Shtettin's father disapproved of both Adler and the theater, but did not restrict his daughter's wishes. He stated, "Let it be a divorce tomorrow, but marriage it must be!" The couple married in 1887, after which Adler and his troupe travelled to the United States. After he returned to London for seven months, he once again journeyed to New York in 1889 and was shortly followed by Dinah. Their daughter Celia was born in New York later that year. Shtettin divorced Adler when he eloped with Sara Heine two years later, in 1891. Despite acrimony between them, Shtettin went on to perform with her ex-husband's troupe on the American Yiddish stage. She travelled back to London to act to great popularity; in 1909, a woman was crushed to death in the effort to get the best seats to see her at the London Pavilion.

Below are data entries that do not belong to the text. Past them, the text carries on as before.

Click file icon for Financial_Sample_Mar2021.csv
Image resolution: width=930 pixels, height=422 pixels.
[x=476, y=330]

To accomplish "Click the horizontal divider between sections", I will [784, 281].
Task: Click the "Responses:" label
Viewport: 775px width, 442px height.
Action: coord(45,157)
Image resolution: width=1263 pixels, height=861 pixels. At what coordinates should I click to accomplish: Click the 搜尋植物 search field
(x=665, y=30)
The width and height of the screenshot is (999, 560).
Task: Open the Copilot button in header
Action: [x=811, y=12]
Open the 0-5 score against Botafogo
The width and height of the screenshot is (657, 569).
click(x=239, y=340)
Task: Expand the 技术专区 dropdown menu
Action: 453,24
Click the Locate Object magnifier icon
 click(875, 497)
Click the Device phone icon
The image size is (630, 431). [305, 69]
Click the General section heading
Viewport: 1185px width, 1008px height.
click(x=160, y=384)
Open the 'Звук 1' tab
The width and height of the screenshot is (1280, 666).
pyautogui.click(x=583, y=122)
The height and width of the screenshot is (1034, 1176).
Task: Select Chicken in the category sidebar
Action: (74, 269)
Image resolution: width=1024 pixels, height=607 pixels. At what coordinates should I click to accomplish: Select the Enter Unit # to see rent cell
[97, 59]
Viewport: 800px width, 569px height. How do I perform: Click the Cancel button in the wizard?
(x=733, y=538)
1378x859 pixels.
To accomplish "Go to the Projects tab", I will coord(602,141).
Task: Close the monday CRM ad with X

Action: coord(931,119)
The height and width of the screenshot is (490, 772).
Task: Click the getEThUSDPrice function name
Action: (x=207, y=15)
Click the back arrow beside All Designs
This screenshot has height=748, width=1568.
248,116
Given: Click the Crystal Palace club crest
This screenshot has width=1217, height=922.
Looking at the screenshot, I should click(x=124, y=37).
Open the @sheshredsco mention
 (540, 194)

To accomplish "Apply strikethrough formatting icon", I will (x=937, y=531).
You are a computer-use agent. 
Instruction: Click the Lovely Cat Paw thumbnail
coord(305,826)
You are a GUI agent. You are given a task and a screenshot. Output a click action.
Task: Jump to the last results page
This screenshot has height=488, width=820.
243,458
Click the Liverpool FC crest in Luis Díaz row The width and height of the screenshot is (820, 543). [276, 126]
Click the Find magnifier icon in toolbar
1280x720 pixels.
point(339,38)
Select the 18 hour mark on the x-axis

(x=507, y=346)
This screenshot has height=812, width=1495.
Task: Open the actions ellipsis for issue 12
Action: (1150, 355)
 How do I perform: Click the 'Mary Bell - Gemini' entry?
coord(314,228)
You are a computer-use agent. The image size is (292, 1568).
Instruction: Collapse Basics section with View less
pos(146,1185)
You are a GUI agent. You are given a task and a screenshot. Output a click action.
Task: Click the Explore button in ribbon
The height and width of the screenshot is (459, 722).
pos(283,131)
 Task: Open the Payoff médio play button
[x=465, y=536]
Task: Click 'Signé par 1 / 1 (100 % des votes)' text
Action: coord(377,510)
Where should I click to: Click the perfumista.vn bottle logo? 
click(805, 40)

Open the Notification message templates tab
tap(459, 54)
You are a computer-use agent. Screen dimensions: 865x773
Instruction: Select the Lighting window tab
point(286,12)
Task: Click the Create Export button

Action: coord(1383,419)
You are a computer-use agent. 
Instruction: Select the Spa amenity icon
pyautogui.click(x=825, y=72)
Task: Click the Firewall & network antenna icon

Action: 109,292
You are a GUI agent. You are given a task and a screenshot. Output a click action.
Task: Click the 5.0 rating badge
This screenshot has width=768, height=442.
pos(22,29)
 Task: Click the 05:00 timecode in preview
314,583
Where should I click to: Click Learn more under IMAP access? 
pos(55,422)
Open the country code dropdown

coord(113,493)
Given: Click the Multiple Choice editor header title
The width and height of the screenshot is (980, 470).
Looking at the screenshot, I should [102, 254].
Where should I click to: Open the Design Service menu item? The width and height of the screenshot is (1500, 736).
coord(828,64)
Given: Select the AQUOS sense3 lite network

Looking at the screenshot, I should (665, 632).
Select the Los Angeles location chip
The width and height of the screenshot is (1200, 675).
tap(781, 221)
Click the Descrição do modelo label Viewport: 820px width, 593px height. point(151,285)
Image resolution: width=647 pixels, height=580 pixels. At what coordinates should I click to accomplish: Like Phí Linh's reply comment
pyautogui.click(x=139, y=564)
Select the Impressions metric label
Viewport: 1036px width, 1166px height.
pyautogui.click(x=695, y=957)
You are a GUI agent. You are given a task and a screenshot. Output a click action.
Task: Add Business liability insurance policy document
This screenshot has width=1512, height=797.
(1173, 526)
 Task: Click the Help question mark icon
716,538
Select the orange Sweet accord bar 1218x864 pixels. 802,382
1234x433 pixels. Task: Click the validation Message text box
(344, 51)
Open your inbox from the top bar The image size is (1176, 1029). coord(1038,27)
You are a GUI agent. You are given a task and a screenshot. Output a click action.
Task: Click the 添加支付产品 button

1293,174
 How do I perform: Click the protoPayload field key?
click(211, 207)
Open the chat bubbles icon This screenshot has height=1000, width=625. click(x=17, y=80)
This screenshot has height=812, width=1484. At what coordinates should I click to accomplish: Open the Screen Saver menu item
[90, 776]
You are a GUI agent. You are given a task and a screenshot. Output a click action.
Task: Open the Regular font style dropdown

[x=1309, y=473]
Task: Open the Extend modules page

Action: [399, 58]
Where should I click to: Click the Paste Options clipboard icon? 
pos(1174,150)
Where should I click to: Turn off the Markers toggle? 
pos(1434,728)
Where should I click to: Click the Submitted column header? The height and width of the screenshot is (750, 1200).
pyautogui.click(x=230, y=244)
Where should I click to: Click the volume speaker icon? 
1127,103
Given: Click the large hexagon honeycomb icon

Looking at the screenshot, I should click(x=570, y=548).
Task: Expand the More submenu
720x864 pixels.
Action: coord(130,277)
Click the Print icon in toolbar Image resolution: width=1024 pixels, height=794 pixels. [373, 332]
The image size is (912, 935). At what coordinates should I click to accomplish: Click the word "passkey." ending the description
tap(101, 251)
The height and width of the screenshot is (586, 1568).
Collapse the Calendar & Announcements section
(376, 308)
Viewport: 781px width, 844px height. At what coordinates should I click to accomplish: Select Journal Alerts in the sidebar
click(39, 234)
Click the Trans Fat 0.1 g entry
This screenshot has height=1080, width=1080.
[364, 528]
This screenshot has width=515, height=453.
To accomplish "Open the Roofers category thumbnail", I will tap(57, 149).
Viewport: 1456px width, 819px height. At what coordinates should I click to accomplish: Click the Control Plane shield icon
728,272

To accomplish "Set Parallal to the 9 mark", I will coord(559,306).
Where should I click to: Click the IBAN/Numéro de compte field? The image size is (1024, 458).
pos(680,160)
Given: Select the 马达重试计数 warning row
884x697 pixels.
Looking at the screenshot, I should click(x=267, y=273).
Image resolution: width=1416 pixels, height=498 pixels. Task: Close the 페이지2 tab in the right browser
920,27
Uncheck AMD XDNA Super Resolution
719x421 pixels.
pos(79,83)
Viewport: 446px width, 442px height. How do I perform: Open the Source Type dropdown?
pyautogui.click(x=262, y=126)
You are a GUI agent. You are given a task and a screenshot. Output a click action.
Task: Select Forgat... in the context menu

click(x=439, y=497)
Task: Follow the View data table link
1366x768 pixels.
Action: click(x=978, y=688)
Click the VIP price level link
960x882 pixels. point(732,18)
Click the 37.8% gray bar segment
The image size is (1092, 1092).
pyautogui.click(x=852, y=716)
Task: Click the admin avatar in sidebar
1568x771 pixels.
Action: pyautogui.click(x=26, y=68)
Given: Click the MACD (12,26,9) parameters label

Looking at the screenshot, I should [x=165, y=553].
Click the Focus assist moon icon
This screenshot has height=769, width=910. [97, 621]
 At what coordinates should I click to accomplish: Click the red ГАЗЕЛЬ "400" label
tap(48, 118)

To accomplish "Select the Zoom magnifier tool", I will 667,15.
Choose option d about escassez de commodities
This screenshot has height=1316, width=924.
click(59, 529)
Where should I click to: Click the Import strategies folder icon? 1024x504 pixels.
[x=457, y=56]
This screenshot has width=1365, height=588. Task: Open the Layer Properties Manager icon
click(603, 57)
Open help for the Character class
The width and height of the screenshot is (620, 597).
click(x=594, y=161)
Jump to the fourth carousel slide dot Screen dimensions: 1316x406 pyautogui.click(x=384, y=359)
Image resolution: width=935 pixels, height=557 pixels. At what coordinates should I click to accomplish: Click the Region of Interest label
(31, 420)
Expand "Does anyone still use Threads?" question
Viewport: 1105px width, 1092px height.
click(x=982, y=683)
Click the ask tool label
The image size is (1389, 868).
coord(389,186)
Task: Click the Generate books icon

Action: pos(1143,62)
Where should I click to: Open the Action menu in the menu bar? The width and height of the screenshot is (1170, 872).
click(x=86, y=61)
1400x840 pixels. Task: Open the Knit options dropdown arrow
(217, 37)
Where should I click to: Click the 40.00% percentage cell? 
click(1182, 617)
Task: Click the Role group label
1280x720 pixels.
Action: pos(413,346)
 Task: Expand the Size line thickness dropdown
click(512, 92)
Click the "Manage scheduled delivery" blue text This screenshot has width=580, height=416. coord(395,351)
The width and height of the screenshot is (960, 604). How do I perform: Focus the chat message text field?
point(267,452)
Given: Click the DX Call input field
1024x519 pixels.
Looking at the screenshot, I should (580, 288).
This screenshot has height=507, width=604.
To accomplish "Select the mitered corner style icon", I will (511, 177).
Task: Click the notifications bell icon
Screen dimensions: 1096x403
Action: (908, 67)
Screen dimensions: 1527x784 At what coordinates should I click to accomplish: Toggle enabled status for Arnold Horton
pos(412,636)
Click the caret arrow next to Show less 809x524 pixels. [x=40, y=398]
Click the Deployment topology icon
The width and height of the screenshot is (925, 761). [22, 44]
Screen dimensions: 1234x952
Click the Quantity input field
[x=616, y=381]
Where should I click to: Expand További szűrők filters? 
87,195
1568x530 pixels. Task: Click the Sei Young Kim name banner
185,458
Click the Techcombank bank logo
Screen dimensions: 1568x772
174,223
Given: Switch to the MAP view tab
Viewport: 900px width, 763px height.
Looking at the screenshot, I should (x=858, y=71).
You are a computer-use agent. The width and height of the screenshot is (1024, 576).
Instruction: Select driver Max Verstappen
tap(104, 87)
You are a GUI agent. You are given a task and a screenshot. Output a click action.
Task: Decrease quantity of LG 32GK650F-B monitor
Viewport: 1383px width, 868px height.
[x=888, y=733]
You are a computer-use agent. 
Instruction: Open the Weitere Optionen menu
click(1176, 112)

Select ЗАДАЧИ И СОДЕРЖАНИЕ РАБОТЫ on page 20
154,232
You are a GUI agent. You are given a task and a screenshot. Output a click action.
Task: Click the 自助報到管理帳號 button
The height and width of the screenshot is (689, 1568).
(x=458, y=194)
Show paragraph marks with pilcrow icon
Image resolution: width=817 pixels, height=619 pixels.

Shtettin later married playwright and actor Siegmund Feinman; they raised Celia together. Celia took her stepfather's surname in childhood, but took her father's name in her career, becoming a leading actress on the Yiddish stage. Shtettin and Feinman had another daughter, actress Lillie (Lili) Feinman, who married Yiddish actor Ludwig Satz. Siegmund Feinman died in 1909.

==Stage career==
Shtettin's New York debut was in the role of Fanya, the villain's daughter, in Jacob Gordin's Siberia (1892). Commercially unsuccessful at the time, this first play of Gordin's is now considered a landmark in the evolution of Yiddish theater.